2020 U Sports University Cup

Tournament details
- Venue(s): Scotiabank Centre, Halifax, Nova Scotia
- Dates: March 12–15, 2020
- Teams: 8

Tournament statistics
- Games played: 2

= 2020 U Sports University Cup =

Canadian university ice hockey championship

The 2020 U Sports University Cup hockey tournament (58th Annual) was scheduled for March 2020 in Halifax, Nova Scotia at the Scotiabank Centre, to determine a national champion for the 2019–20 U Sports men's ice hockey season, but was cancelled because of the COVID-19 pandemic after the first day of competition. The Acadia Axemen, a member of U Sports Atlantic University Sport conference, were the designated host. The Scotiabank Centre is 99 kilometres south of the school's campus (Wolfville). This event marked the third appearance of the tournament in Halifax, which hosted the 2015 and 2016 tournaments. This was the first time that Acadia was the host of the tournament; St. Francis Xavier University and Saint Mary's University split hosting rights (respectively) during the previous two-year stint.

The tournament format remained unchanged from the previous year: Eight teams, single elimination and bronze medal games, with three conference champions, three conference runner-ups, OUA bronze winner and host.

On February 13, 2020, U Sports and CBC Sports jointly announced the tournament would be streamed free of charge via the CBC Gem streaming service in Canada. U Sports' previous broadcasting deal with Sportsnet expired following the 2019 U Sports University Cup.

The tournament was suspended on the night of March 12, after the first two games had been played, due to a decision by Hockey Canada to suspend all sanctioned hockey across the country. The impact of this decision was to leave the tournament with no on-ice officials and as result left the Tournament Committee with no choice but to suspend the remaining games. U Sports Hockey, as an organization, is not directly under the Hockey Canada umbrella, but they do have a development partnership where Hockey Canada Level 4, 5 and 6 officials officiate U Sports hockey along with the Team Canada Junior vs U Sports All-Star games.

==Road to the Cup==

===AUS playoffs===

With Acadia advancing to the AUS Finals, a third place team was required as a replacement 'host' as Acadia would qualify as either the AUS Champion or AUS Runner-up.

===OUA playoffs===

Note 1: The Queen's Cup championship game must be held in Ontario (part of the arrangement when the RSEQ hockey league merged with the OUA). When a Quebec-based OUA-East representative is the higher seed and should 'host' the game – the game shall be hosted by the OUA-West team instead, but the OUA-East team shall be the 'home' team and have last change. This rule did not have to be applied this season as both teams are from Ontario. Guelph hosted Ottawa as they had the better record 17–6–5 for 39 points versus 17–7–4 for 38 points.

Note 2: The OUA 'Host' rule mentioned in Note 1 now, as of 2019–20, also applies to the bronze medal game. This season Western would host Concordia with Concordia having 'home' change.

Note 3: OUA Playoffs re-seed teams in each round such that the highest advancing seed plays the lowest advancing seed within their divisional bracket.

==University Cup Tournament==
The eight teams to advance to the tournament are listed below. The three (3) conference champions must be seeded 1–3 based on the pre-tournament Top 10 Rankings followed by the OUA Runner-up (seed #4). The remaining four seeds are for the AUS Finalist, Canada West Finalist, OUA Third-place and host or host designate if the host has qualified as one of the previously mentioned teams. Their seedings are based on the pre-tournament rankings.

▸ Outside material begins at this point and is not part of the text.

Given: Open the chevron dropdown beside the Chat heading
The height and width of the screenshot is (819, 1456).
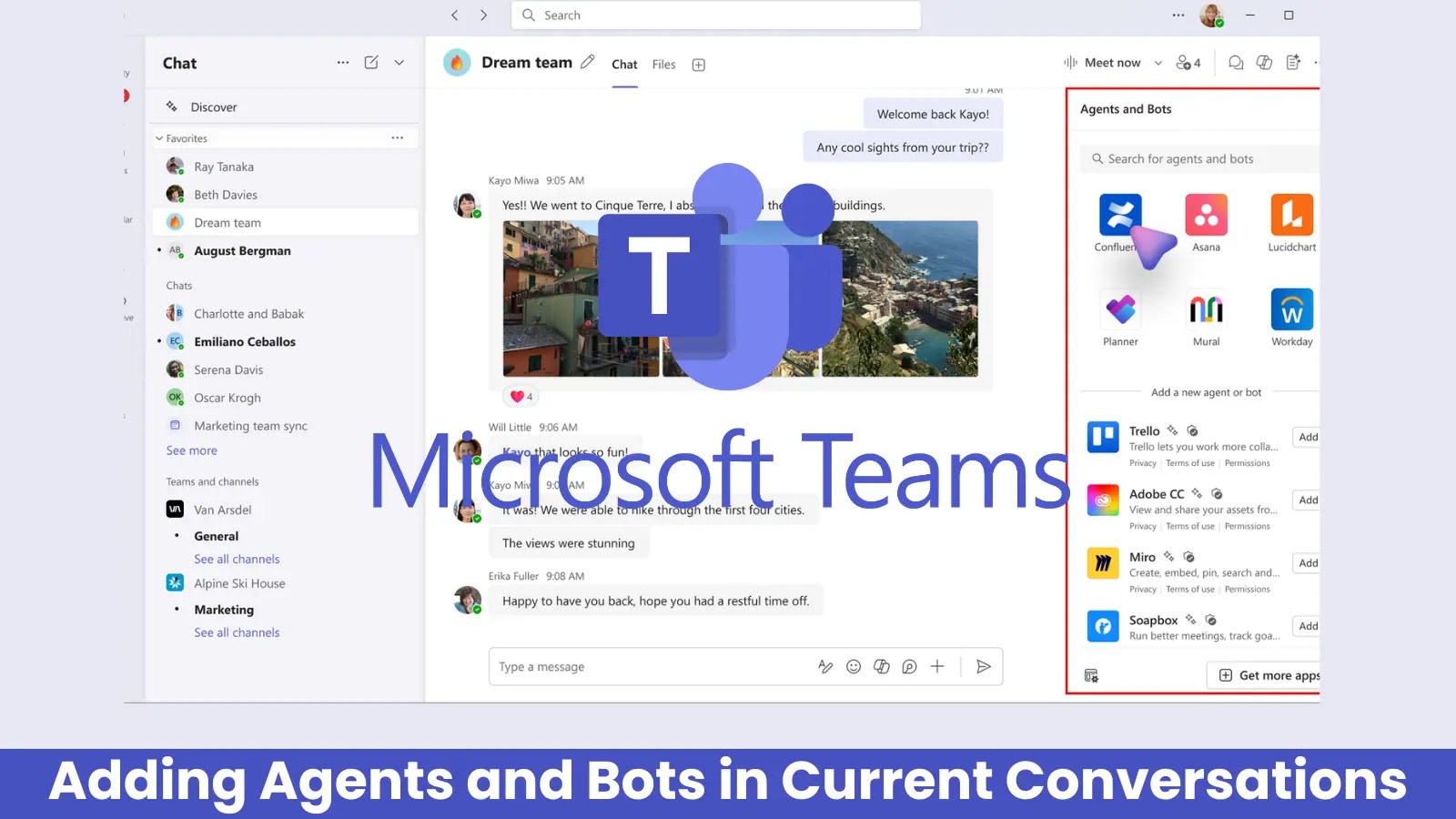Looking at the screenshot, I should coord(399,63).
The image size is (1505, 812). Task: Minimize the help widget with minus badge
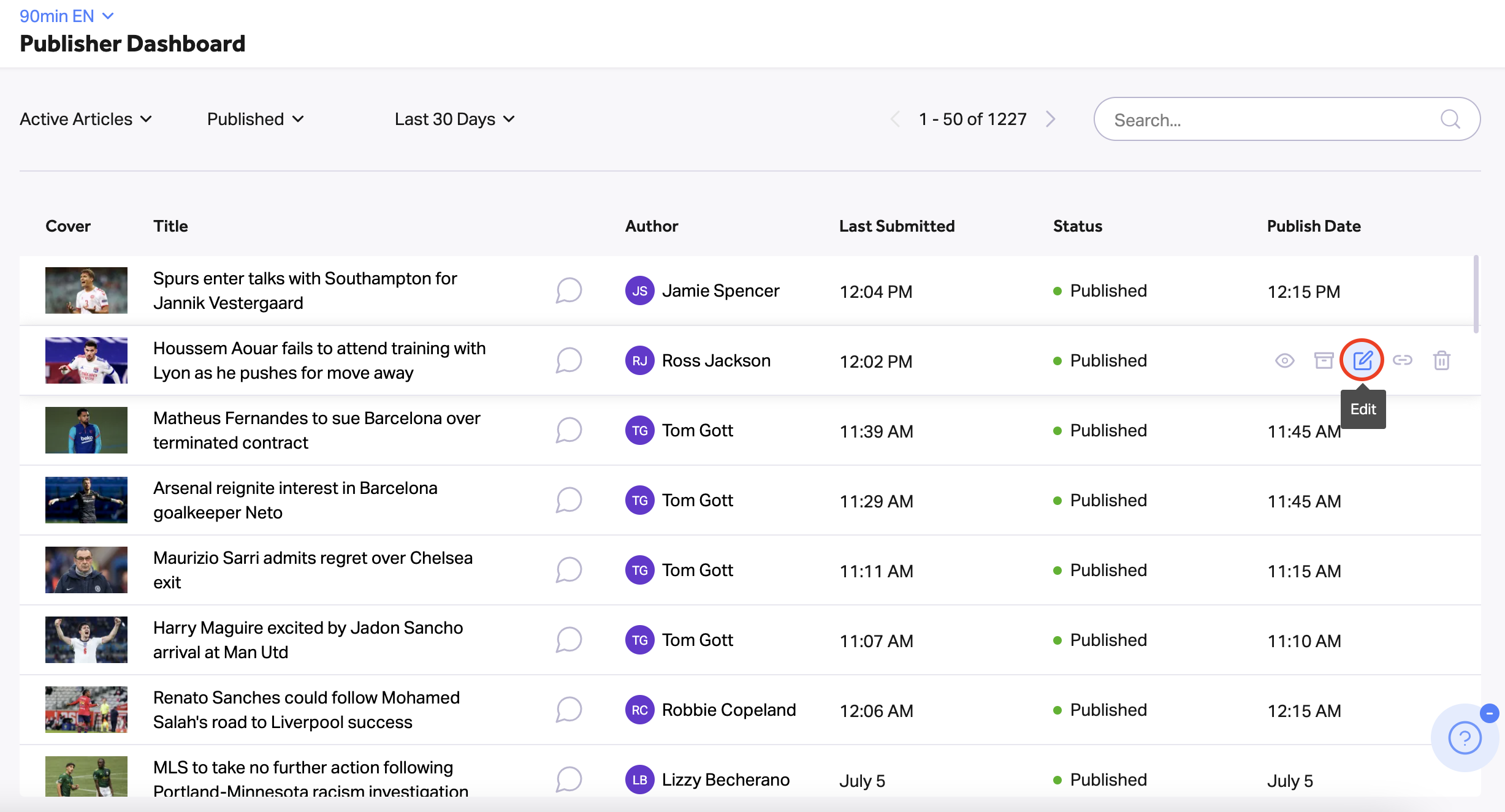point(1489,713)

More details in the tournament preview: University Cup Preview

| Rank | Seed | Team | Qualified |
|---|---|---|---|
| 1 | 1 | UNB Reds | AUS Champions |
| 2 | 2 | Saskatchewan Huskies | Canada West Champions |
| 3 | 3 | Guelph Gryphons | Queen's Cup & OUA-West Champion |
| 4 | 4 | Ottawa Gee-Gees | Queen's Finalists & OUA-East Champion |
| 5 | 5 | Acadia Axemen | AUS Finalists |
| 6 | 6 | Saint Mary's Huskies | AUS Bronze – Host Designate |
| 7 | 7 | Western Mustangs | OUA Bronze Medallists |
| 9 | 8 | British Columbia Thunderbirds | CW Finalists |

===Tournament format===
The tournament is a traditional 8 team, single elimination ladder with bronze medal game between the two semi-final losers. Games that are tied after regulation play a 10-minute overtime period following the 3rd period. If there is no score after the first overtime, the ice is cleaned and they would play 20 minute periods (with ice cleaned between periods) until there is a winner.

The higher seed is the 'Home' team for each game (the home team must wear their 'white' jerseys and will get the last change during stoppages of play).

The tournament was suspended late Thursday night, after the first two games had been completed.